* _Selected extract_
--

In [1]:
# Natural Language Processing

In [2]:
# Importing the libraries
import numpy as np
import matplotlib.pyplot as plt
import pandas as pd

In [3]:
# Importing the dataset
# Delimiter will be tabs for tsv file and quoting=3 will ignore all the double quotes
data = pd.read_csv('Reviews.tsv', delimiter = '\t', quoting = 3)
data.shape

(1000, 2)

In [4]:
# Inspecting the data
data.head()

Unnamed: 0,Review,Liked
0,Wow... Loved this place.,1
1,Crust is not good.,0
2,Not tasty and the texture was just nasty.,0
3,Stopped by during the late May bank holiday of...,1
4,The selection on the menu was great and so wer...,1


In [5]:
# Importing the NLP libraries
import re
import nltk
nltk.download('stopwords')
from nltk.corpus import stopwords
from nltk.stem.porter import PorterStemmer

[nltk_data] Downloading package stopwords to
[nltk_data]     C:\Users\shrea\AppData\Roaming\nltk_data...
[nltk_data]   Package stopwords is already up-to-date!


In [6]:
# Cleaning the texts
corpus = []
for i in range(0, 1000):
    # Removing special chars and integers
    review = re.sub('[^a-zA-Z]', ' ', data['Review'][i])
    review = review.lower()
    # Creating a list of words from the sentences
    review = review.split()
    ps = PorterStemmer()
    # Removing the stopwords and also stemming all the words to their roots
    review = [ps.stem(word) for word in review if not word in set(stopwords.words('english'))]
    review = ' '.join(review)
    # Corpus will contain all the cleaned review that can be used in the model
    corpus.append(review)

In [7]:
# Equivalent to corpus.head()

--

* _Assignment A_
Please list every module or name that an import statement brings into the NLP notebook, including any alias it is given.
* _Assignment B_
Resume the NLP notebook from its final line and carry it onward.

[Data excerpts]
--

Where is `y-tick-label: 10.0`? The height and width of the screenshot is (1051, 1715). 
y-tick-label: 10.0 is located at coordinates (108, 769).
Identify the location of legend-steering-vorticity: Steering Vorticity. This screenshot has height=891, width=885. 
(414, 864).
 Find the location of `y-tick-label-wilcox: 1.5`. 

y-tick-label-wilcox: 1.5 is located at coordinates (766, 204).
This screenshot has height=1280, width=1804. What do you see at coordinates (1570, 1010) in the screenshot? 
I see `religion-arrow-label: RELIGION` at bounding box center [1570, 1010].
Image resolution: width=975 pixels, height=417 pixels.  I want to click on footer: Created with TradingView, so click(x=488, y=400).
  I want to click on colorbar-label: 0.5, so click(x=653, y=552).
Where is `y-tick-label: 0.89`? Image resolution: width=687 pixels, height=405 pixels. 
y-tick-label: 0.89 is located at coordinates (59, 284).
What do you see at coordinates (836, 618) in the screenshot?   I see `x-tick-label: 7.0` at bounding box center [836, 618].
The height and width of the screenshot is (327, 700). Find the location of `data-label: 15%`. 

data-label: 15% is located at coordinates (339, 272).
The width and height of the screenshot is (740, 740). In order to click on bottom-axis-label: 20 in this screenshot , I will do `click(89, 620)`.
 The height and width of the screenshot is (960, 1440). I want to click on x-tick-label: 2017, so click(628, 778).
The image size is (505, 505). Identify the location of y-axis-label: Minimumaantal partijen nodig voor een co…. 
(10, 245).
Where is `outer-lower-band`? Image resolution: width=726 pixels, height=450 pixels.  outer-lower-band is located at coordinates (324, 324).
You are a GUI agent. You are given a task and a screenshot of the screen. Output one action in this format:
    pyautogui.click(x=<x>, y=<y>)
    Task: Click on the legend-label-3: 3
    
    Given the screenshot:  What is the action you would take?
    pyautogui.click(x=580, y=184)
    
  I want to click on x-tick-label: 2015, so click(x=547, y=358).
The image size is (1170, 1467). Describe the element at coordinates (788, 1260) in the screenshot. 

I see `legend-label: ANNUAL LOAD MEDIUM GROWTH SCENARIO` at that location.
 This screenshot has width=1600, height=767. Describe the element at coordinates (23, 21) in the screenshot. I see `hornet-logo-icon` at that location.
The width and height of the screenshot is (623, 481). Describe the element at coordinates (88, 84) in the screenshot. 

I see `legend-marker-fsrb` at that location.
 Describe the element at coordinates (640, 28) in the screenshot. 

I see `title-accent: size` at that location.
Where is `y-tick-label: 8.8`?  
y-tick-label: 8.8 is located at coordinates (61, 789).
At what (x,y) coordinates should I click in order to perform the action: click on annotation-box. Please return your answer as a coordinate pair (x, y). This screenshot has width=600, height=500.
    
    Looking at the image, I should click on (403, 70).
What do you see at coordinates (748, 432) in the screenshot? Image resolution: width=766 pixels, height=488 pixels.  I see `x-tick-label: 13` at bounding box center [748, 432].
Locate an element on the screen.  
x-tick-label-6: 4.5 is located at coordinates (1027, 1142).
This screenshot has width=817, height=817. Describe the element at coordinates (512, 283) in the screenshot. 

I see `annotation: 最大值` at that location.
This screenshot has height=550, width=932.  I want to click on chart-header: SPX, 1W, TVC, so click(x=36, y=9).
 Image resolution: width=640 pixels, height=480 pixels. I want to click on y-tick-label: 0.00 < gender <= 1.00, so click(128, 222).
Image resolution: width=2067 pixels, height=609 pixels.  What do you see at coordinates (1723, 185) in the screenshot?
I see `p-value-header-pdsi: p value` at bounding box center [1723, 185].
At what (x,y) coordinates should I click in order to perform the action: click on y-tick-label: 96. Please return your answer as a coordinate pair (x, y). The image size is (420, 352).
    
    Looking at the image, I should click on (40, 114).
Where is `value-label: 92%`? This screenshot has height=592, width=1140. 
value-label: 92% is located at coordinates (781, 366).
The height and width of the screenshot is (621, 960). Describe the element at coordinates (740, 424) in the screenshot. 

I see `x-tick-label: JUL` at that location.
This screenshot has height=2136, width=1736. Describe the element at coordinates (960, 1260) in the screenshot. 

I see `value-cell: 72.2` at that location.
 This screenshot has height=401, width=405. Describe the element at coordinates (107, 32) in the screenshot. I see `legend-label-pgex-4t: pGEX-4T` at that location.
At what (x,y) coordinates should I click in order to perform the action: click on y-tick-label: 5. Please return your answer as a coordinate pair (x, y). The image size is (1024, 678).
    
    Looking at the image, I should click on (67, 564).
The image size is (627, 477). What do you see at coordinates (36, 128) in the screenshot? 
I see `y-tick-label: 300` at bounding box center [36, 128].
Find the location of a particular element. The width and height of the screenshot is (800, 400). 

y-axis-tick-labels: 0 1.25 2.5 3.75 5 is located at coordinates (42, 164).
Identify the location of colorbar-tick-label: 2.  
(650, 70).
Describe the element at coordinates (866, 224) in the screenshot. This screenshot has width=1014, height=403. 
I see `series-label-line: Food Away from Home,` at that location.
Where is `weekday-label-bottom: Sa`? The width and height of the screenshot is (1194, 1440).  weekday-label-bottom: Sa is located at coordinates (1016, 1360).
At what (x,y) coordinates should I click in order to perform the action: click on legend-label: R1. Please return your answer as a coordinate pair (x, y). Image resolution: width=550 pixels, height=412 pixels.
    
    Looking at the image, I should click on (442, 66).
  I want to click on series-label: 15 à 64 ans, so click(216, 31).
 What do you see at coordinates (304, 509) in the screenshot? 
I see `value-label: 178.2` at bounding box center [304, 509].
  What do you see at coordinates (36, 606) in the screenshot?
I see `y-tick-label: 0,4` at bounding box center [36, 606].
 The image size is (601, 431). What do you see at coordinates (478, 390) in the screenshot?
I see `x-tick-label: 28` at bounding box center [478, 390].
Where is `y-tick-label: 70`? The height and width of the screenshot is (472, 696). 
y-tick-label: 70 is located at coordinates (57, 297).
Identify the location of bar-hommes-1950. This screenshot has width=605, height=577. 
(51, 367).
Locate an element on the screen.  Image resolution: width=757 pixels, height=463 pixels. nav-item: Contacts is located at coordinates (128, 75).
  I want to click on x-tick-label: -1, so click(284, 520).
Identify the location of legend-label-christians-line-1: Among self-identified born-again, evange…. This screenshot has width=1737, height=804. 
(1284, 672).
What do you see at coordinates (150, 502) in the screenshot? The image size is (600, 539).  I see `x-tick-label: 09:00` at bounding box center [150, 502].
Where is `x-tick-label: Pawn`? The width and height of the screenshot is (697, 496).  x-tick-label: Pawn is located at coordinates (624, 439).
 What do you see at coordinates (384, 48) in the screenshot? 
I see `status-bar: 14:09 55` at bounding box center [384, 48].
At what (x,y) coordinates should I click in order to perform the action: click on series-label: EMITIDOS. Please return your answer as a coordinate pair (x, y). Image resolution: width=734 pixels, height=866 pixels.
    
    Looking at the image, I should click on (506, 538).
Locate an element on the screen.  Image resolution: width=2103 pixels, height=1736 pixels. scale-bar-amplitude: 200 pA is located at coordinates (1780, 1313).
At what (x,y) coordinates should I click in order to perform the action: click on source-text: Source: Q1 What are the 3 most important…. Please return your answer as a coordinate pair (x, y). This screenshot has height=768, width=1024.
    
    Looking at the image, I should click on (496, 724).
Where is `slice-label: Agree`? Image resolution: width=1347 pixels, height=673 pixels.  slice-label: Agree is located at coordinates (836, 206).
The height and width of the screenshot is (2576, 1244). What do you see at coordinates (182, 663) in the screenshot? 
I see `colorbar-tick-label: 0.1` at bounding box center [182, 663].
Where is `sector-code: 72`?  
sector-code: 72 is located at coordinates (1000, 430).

--

* _Final answer A_
- numpy (as np)
- matplotlib.pyplot (as plt)
- pandas (as pd)
- re
- nltk
- stopwords (from nltk.corpus)
- PorterStemmer (from nltk.stem.porter)

* _Final answer B_
corpus[:10]

['wow love place',
 'crust good',
 'tasti textur nasti',
 'stop late may bank holiday rick steve recommend love',
 'select menu great price',
 'get angri want damn pho',
 'honeslti tast fresh',
 'potato like rubber could tell made ahead time kept warmer',
 'fri great',
 'great touch']

In [8]:
# Creating the Bag of Words model
from sklearn.feature_extraction.text import CountVectorizer
# Tokenizing the data
cv = CountVectorizer(max_features = 1500)
X = cv.fit_transform(corpus).toarray()
y = data.iloc[:, 1].values

In [9]:
# Splitting the dataset into the Training set and Test set
from sklearn.model_selection import train_test_split
X_train, X_test, y_train, y_test = train_test_split(X, y, test_size = 0.20, random_state = 0)

In [10]:
# Fitting Naive Bayes to the Training set
from sklearn.naive_bayes import GaussianNB
classifier = GaussianNB()
classifier.fit(X_train, y_train)

GaussianNB(priors=None, var_smoothing=1e-09)

In [11]:
# Predicting the Test set results
y_pred = classifier.predict(X_test)

In [12]:
# Making the Confusion Matrix
from sklearn.metrics import confusion_matrix
cm = confusion_matrix(y_test, y_pred)

In [13]:
cm

array([[55, 42],
       [12, 91]], dtype=int64)

In [14]:
(55+91)/(55+12+42+91)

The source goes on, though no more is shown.